TASK DIRECTIONS >> Write out an exact copy of the line containing "Click the timeline zoom slider handle" and all lines that follow it in the data below, leaving out pictures.

PROVIDED MATERIAL >>
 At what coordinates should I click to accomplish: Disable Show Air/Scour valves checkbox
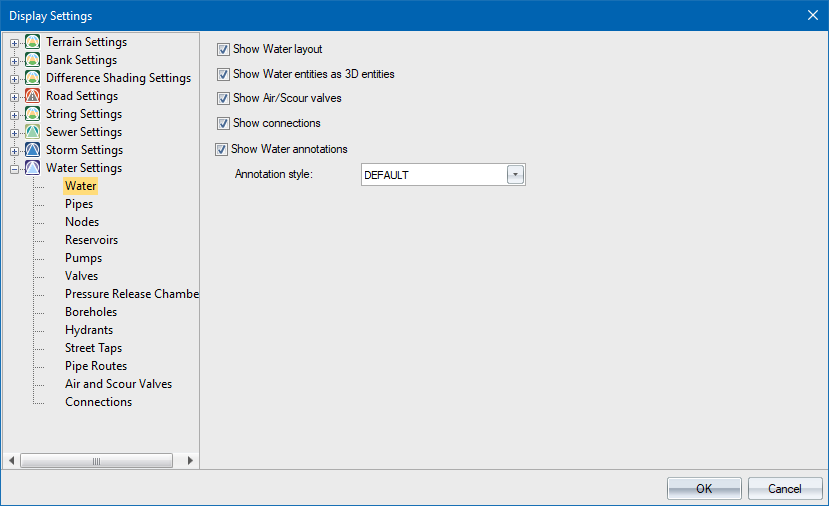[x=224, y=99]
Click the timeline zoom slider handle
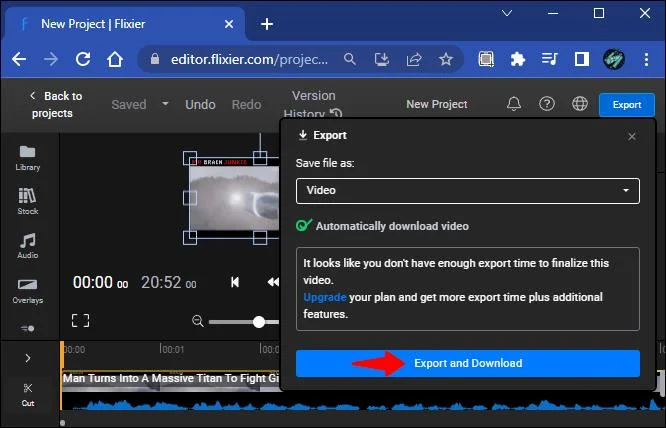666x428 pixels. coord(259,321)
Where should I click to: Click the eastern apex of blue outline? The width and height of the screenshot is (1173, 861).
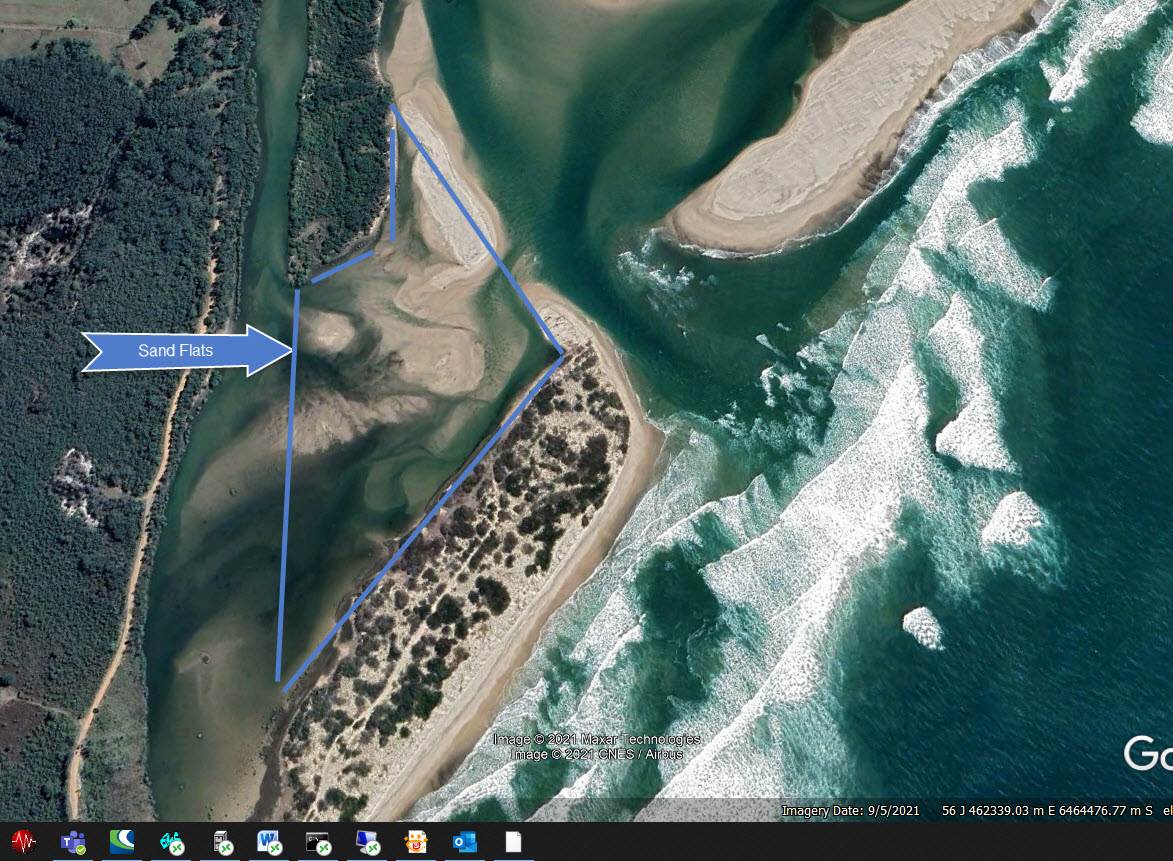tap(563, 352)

ANSWER SECTION >>
Click the timeline zoom slider handle
666x428 pixels. coord(259,321)
Where should I click to: Click the eastern apex of blue outline? The width and height of the screenshot is (1173, 861).
tap(563, 352)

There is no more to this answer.